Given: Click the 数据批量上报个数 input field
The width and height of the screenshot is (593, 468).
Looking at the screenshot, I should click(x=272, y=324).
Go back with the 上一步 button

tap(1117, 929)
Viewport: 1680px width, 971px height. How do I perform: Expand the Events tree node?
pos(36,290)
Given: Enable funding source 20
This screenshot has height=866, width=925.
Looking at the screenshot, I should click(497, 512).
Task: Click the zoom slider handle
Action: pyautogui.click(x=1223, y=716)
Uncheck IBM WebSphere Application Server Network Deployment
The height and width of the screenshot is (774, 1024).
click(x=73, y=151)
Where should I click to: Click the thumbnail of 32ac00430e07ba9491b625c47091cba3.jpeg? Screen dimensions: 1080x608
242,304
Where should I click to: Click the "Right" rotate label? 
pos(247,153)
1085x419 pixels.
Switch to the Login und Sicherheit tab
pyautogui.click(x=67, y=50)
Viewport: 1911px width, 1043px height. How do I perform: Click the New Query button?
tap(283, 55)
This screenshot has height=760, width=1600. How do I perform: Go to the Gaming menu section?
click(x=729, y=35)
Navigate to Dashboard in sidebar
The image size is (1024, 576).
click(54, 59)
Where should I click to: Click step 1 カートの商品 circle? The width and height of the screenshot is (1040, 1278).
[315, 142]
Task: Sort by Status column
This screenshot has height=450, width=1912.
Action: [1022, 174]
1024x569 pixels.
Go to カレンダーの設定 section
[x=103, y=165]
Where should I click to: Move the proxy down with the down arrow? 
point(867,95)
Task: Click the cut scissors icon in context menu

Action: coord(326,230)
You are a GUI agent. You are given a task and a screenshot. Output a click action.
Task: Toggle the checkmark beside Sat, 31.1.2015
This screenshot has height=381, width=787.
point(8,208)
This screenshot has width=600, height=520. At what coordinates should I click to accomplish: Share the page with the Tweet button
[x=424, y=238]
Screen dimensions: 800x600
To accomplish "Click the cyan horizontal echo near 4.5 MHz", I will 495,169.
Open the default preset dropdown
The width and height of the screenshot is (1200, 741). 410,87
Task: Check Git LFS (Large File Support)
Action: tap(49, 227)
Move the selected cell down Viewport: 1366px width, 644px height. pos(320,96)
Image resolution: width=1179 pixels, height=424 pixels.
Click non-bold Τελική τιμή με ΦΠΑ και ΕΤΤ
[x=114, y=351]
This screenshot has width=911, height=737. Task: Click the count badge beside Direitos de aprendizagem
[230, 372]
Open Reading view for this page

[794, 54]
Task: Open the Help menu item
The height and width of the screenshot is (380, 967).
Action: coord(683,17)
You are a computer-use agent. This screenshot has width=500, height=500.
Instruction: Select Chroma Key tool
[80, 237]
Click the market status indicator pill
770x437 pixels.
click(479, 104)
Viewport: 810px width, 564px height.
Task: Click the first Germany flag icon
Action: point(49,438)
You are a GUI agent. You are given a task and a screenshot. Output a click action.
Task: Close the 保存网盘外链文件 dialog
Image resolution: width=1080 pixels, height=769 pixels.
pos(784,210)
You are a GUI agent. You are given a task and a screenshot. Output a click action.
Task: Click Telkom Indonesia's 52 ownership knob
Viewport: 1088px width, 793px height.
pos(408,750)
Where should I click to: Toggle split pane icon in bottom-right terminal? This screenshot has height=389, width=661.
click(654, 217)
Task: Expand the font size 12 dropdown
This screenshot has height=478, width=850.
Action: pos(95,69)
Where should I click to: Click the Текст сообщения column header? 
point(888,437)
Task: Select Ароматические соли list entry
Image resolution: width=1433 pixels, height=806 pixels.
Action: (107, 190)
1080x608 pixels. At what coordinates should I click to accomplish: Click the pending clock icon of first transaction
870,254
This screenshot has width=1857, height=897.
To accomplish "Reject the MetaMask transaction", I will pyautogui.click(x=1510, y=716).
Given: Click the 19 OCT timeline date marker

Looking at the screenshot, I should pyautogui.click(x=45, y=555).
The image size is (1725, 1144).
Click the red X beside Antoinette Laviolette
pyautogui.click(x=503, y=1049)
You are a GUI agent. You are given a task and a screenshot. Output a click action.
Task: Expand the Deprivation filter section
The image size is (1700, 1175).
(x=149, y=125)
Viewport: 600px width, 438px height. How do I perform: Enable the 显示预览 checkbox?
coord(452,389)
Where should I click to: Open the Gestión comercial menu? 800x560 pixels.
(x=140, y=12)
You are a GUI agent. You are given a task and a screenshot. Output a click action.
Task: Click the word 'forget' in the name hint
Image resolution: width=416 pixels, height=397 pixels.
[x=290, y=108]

^^^^

Goal of the exercise: Set the whole listing down again, unchanged.

Result:
Given: Click the 数据批量上报个数 input field
The width and height of the screenshot is (593, 468).
Looking at the screenshot, I should click(x=272, y=324).
Go back with the 上一步 button

tap(1117, 929)
Viewport: 1680px width, 971px height. How do I perform: Expand the Events tree node?
pos(36,290)
Given: Enable funding source 20
This screenshot has height=866, width=925.
Looking at the screenshot, I should click(497, 512).
Task: Click the zoom slider handle
Action: pyautogui.click(x=1223, y=716)
Uncheck IBM WebSphere Application Server Network Deployment
The height and width of the screenshot is (774, 1024).
click(x=73, y=151)
Where should I click to: Click the thumbnail of 32ac00430e07ba9491b625c47091cba3.jpeg? Screen dimensions: 1080x608
242,304
Where should I click to: Click the "Right" rotate label? 
pos(247,153)
1085x419 pixels.
Switch to the Login und Sicherheit tab
pyautogui.click(x=67, y=50)
Viewport: 1911px width, 1043px height. How do I perform: Click the New Query button?
tap(283, 55)
This screenshot has height=760, width=1600. How do I perform: Go to the Gaming menu section?
click(x=729, y=35)
Navigate to Dashboard in sidebar
The image size is (1024, 576).
click(54, 59)
Where should I click to: Click step 1 カートの商品 circle? The width and height of the screenshot is (1040, 1278).
[315, 142]
Task: Sort by Status column
This screenshot has height=450, width=1912.
Action: [1022, 174]
1024x569 pixels.
Go to カレンダーの設定 section
[x=103, y=165]
Where should I click to: Move the proxy down with the down arrow? 
point(867,95)
Task: Click the cut scissors icon in context menu

Action: coord(326,230)
You are a GUI agent. You are given a task and a screenshot. Output a click action.
Task: Toggle the checkmark beside Sat, 31.1.2015
This screenshot has height=381, width=787.
point(8,208)
This screenshot has width=600, height=520. At what coordinates should I click to accomplish: Share the page with the Tweet button
[x=424, y=238]
Screen dimensions: 800x600
To accomplish "Click the cyan horizontal echo near 4.5 MHz", I will 495,169.
Open the default preset dropdown
The width and height of the screenshot is (1200, 741). 410,87
Task: Check Git LFS (Large File Support)
Action: tap(49, 227)
Move the selected cell down Viewport: 1366px width, 644px height. pos(320,96)
Image resolution: width=1179 pixels, height=424 pixels.
Click non-bold Τελική τιμή με ΦΠΑ και ΕΤΤ
[x=114, y=351]
This screenshot has width=911, height=737. Task: Click the count badge beside Direitos de aprendizagem
[230, 372]
Open Reading view for this page

[794, 54]
Task: Open the Help menu item
The height and width of the screenshot is (380, 967).
Action: coord(683,17)
You are a computer-use agent. This screenshot has width=500, height=500.
Instruction: Select Chroma Key tool
[80, 237]
Click the market status indicator pill
770x437 pixels.
click(479, 104)
Viewport: 810px width, 564px height.
Task: Click the first Germany flag icon
Action: point(49,438)
You are a GUI agent. You are given a task and a screenshot. Output a click action.
Task: Close the 保存网盘外链文件 dialog
Image resolution: width=1080 pixels, height=769 pixels.
pos(784,210)
You are a GUI agent. You are given a task and a screenshot. Output a click action.
Task: Click Telkom Indonesia's 52 ownership knob
Viewport: 1088px width, 793px height.
pos(408,750)
Where should I click to: Toggle split pane icon in bottom-right terminal? This screenshot has height=389, width=661.
click(654, 217)
Task: Expand the font size 12 dropdown
This screenshot has height=478, width=850.
Action: pos(95,69)
Where should I click to: Click the Текст сообщения column header? 
point(888,437)
Task: Select Ароматические соли list entry
Image resolution: width=1433 pixels, height=806 pixels.
Action: (107, 190)
1080x608 pixels. At what coordinates should I click to accomplish: Click the pending clock icon of first transaction
870,254
This screenshot has width=1857, height=897.
To accomplish "Reject the MetaMask transaction", I will pyautogui.click(x=1510, y=716).
Given: Click the 19 OCT timeline date marker

Looking at the screenshot, I should pyautogui.click(x=45, y=555).
The image size is (1725, 1144).
Click the red X beside Antoinette Laviolette
pyautogui.click(x=503, y=1049)
You are a GUI agent. You are given a task and a screenshot. Output a click action.
Task: Expand the Deprivation filter section
The image size is (1700, 1175).
(x=149, y=125)
Viewport: 600px width, 438px height. How do I perform: Enable the 显示预览 checkbox?
coord(452,389)
Where should I click to: Open the Gestión comercial menu? 800x560 pixels.
(x=140, y=12)
You are a GUI agent. You are given a task and a screenshot. Output a click action.
Task: Click the word 'forget' in the name hint
Image resolution: width=416 pixels, height=397 pixels.
[x=290, y=108]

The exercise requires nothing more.